GIVEN RECORDS below:

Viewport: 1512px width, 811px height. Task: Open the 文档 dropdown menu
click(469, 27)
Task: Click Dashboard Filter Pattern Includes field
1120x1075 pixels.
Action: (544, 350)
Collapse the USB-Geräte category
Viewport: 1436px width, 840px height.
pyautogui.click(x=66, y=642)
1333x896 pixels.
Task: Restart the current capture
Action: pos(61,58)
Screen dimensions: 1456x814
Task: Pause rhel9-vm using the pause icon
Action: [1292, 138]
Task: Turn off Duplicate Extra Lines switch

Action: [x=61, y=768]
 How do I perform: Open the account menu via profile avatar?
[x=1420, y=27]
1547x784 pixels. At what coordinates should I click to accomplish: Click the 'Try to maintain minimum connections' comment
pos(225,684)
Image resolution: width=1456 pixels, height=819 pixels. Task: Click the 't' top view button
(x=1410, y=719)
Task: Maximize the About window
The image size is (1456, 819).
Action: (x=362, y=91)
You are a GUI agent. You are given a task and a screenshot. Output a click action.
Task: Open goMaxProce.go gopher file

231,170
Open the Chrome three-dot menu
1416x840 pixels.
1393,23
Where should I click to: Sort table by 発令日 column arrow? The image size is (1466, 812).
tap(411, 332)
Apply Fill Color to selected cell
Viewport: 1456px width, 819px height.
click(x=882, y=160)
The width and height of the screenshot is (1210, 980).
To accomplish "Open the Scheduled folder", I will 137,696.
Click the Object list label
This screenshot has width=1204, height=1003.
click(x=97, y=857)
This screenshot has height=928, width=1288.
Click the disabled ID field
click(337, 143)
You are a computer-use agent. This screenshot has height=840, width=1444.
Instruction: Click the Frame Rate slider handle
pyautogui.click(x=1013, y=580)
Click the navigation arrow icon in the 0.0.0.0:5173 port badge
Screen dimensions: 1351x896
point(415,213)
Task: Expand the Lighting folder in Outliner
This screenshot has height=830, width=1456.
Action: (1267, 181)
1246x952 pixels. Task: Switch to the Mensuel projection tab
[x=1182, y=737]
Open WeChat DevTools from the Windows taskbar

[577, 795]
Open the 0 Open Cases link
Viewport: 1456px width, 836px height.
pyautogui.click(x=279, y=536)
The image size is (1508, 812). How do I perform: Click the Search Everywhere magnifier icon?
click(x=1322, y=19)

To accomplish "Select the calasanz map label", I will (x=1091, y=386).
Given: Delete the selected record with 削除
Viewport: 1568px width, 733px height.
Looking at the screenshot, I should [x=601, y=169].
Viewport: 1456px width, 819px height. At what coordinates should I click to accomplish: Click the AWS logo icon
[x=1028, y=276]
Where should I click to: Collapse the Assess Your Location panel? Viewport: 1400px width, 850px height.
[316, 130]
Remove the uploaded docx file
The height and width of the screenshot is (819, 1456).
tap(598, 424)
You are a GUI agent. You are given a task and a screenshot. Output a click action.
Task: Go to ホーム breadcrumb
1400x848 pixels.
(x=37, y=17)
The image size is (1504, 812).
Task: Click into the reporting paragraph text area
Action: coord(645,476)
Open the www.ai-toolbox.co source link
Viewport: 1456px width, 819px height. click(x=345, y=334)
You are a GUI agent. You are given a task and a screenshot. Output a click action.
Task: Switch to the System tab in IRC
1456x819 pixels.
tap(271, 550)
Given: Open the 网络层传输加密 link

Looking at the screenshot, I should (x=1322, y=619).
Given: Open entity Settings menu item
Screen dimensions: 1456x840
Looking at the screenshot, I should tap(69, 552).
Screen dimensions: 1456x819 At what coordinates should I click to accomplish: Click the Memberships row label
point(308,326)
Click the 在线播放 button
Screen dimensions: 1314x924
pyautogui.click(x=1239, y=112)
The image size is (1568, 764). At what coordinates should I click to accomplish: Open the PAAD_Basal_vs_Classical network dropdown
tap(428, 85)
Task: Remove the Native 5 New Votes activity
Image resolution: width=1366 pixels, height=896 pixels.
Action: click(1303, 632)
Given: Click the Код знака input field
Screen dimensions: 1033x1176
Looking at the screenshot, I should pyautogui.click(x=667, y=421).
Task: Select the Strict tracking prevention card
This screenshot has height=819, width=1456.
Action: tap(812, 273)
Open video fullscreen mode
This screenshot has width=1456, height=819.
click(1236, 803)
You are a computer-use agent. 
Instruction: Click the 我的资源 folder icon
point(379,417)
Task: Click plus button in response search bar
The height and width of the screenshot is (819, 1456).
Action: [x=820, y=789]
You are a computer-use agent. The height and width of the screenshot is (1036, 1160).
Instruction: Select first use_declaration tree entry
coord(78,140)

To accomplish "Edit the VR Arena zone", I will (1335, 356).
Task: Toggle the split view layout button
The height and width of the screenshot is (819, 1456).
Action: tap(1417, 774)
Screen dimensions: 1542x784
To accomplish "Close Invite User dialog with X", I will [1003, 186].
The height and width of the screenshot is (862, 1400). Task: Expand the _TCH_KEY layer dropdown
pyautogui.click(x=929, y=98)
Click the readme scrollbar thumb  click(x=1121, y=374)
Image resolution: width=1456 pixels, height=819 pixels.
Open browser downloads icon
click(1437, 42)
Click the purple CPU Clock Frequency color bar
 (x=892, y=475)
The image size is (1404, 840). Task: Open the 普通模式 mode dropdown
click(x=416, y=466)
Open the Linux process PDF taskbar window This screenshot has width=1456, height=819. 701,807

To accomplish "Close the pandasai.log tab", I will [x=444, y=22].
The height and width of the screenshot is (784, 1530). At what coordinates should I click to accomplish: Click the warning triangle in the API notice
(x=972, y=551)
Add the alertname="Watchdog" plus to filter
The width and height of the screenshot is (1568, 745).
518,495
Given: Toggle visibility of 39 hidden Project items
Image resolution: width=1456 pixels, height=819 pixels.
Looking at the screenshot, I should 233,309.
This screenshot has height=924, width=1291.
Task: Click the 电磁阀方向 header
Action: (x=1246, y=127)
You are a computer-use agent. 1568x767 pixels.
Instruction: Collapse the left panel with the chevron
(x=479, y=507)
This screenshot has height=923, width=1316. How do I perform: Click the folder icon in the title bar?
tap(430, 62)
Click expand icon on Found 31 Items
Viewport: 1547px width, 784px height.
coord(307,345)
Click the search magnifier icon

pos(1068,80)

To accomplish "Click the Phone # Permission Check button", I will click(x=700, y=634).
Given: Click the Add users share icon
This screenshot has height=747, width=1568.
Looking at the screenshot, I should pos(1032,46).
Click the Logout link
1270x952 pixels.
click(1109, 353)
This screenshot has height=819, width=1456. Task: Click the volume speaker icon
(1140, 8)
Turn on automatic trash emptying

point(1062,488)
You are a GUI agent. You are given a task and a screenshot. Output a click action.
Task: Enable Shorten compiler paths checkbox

End of GIVEN RECORDS.

- [YOUR OBJECTIVE]
Retype exactly the lines above, from the one with "Instruction: Select first" through the one with "Given: Toggle visibility", inclusive.

- [SOLUTION]
Instruction: Select first use_declaration tree entry
coord(78,140)

To accomplish "Edit the VR Arena zone", I will (1335, 356).
Task: Toggle the split view layout button
The height and width of the screenshot is (819, 1456).
Action: tap(1417, 774)
Screen dimensions: 1542x784
To accomplish "Close Invite User dialog with X", I will [1003, 186].
The height and width of the screenshot is (862, 1400). Task: Expand the _TCH_KEY layer dropdown
pyautogui.click(x=929, y=98)
Click the readme scrollbar thumb  click(x=1121, y=374)
Image resolution: width=1456 pixels, height=819 pixels.
Open browser downloads icon
click(1437, 42)
Click the purple CPU Clock Frequency color bar
 (x=892, y=475)
The image size is (1404, 840). Task: Open the 普通模式 mode dropdown
click(x=416, y=466)
Open the Linux process PDF taskbar window This screenshot has width=1456, height=819. 701,807

To accomplish "Close the pandasai.log tab", I will [x=444, y=22].
The height and width of the screenshot is (784, 1530). At what coordinates should I click to accomplish: Click the warning triangle in the API notice
(x=972, y=551)
Add the alertname="Watchdog" plus to filter
The width and height of the screenshot is (1568, 745).
518,495
Given: Toggle visibility of 39 hidden Project items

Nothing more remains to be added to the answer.